Munch was going to spend Saturday with Nana and Grumps so I asked my dad to get the bike out of the garage and see what would happen. I got a phone call a few hours later to say that she had taken to it like a duck to water and was in and out of it like a yoyo. I was so excited that she finally liked the bike that I couldn't wait to take her out on it myself. So yesterday as it was a lovely sunny day, we got the bike out and I took her for a walk. There were no arguments, no screaming and even when she got out to walk for a bit, there was no complaining to get back in it to walk home. So all in all, patience has worked and I will thank my mum for persuading me to sell it after we had the first tantrum! This summer will be great fun walking with her and her bike. Roll on summer!!
Monday, 9 March 2015
I can't believe how quickly the days go by lately! It feels like winter has been and gone in a blink. So fast that not all of my winter attire got an outing! On Saturday I decided that it was time to tackle the dreaded winter mould spots in the bathroom and ended up having a proper spring clean. The sun was streaming in through the open windows - quickly followed by the not so warm wind - and it was nice to see some lovely sunny weather after all this grey. Everything seems nicer when it's sunny, like that feeling you get when you step off the plane in a hot country, everything feels so much more alive. As this change in the weather develops, it's going to me time to start thinking of summer type clothing and wondering what will work and what won't look good anymore. Whilst browsing my favourite go to site Pinterest, I stumbled across an excellent website called Refashionista which mixes thrift store shopping with sewing and what this lady can do with an ugly 80s throwback is astounding! It's really given me inspiration to see through the garment and look at the potential. I'll keep you posted on how this next charity shopping trip goes as it'll be like seeing stuff with brand new eyes.
Friday, 6 March 2015
I didn't realise that when you buy a dress pattern you should always look at the measurements and not the actual dress size! I had read online somewhere that when shopping for vintage patterns that you should always size up at least twice, but I didn't think this applied to modern patterns as well. When I started my dress making course I was aware that I would have to have a pattern that I wanted to make already decided before the course started so I chose a lovely vintage piece that I had bought from a fair months before. Whenim bought this pattern i had been quite naive and thought because it stated a size 14, I would be quite safe I the sizing. How wrong was I! It wasn't until mŷ correct measurements were taken, that i realised how much it would have to be adapted to fit my 'modern' lady shape. Every single element of this 1967 dress had to be tweeked and altered in order for it to fit.

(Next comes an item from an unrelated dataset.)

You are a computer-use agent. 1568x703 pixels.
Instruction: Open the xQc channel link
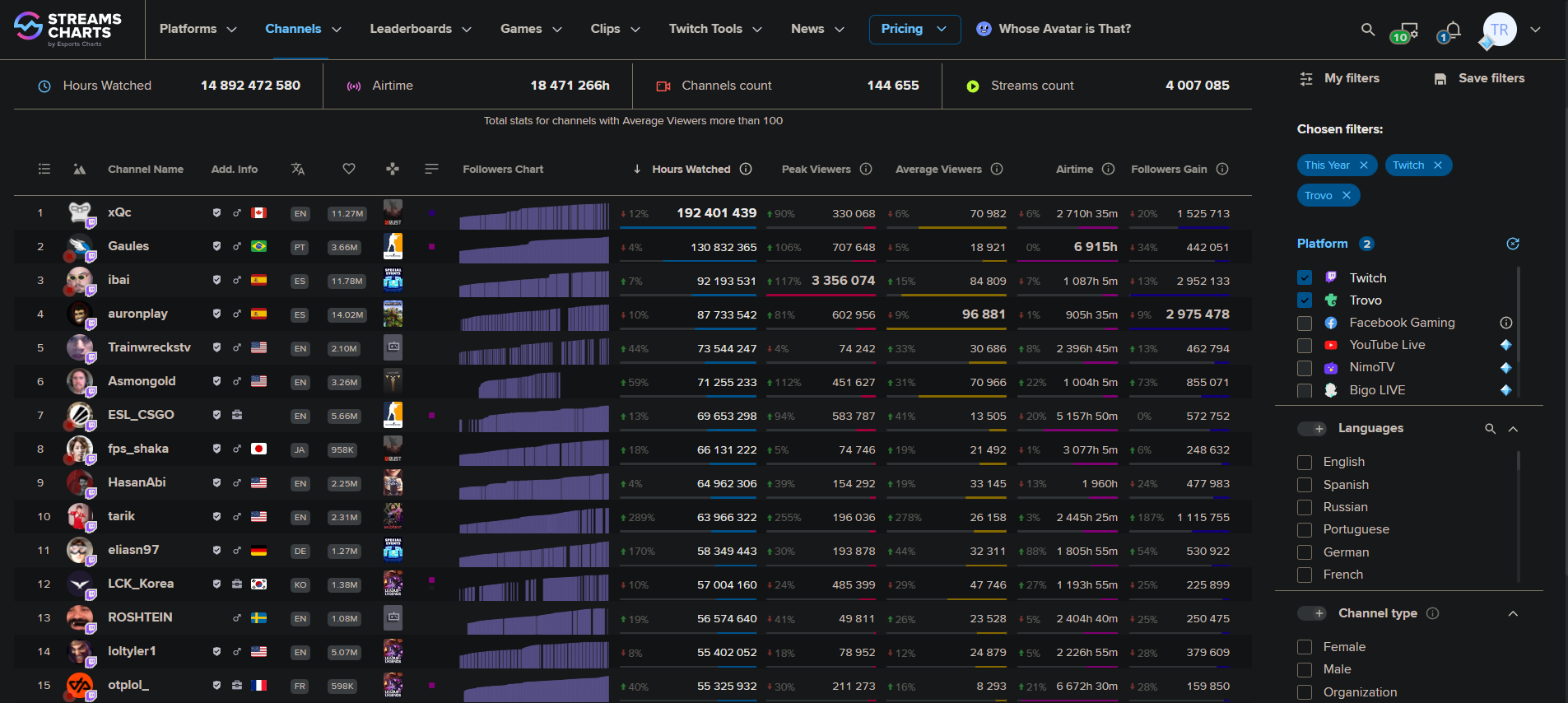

At the start of my course this seemed like a mammoth task, but as the weeks went on I realised that it wasn't as difficult as first expected. Every pattern piece has to be widened to suit my body shape and after this was done a mock up was made out of an old sheet that I has lying around. This test piece was invaluable, as it taught me to cut from a pattern, mark and them sew darts and also the realisation that not all dresses made fit first time! After adapting all of the pattern pieces, I cut them to the final material and am now in the process of putting it altogether. I have four weeks left of my course and I am determined to get the dress finished before it ends and them maybe I might be brave enough to take on my own projects, or maybe I might stay on for another term!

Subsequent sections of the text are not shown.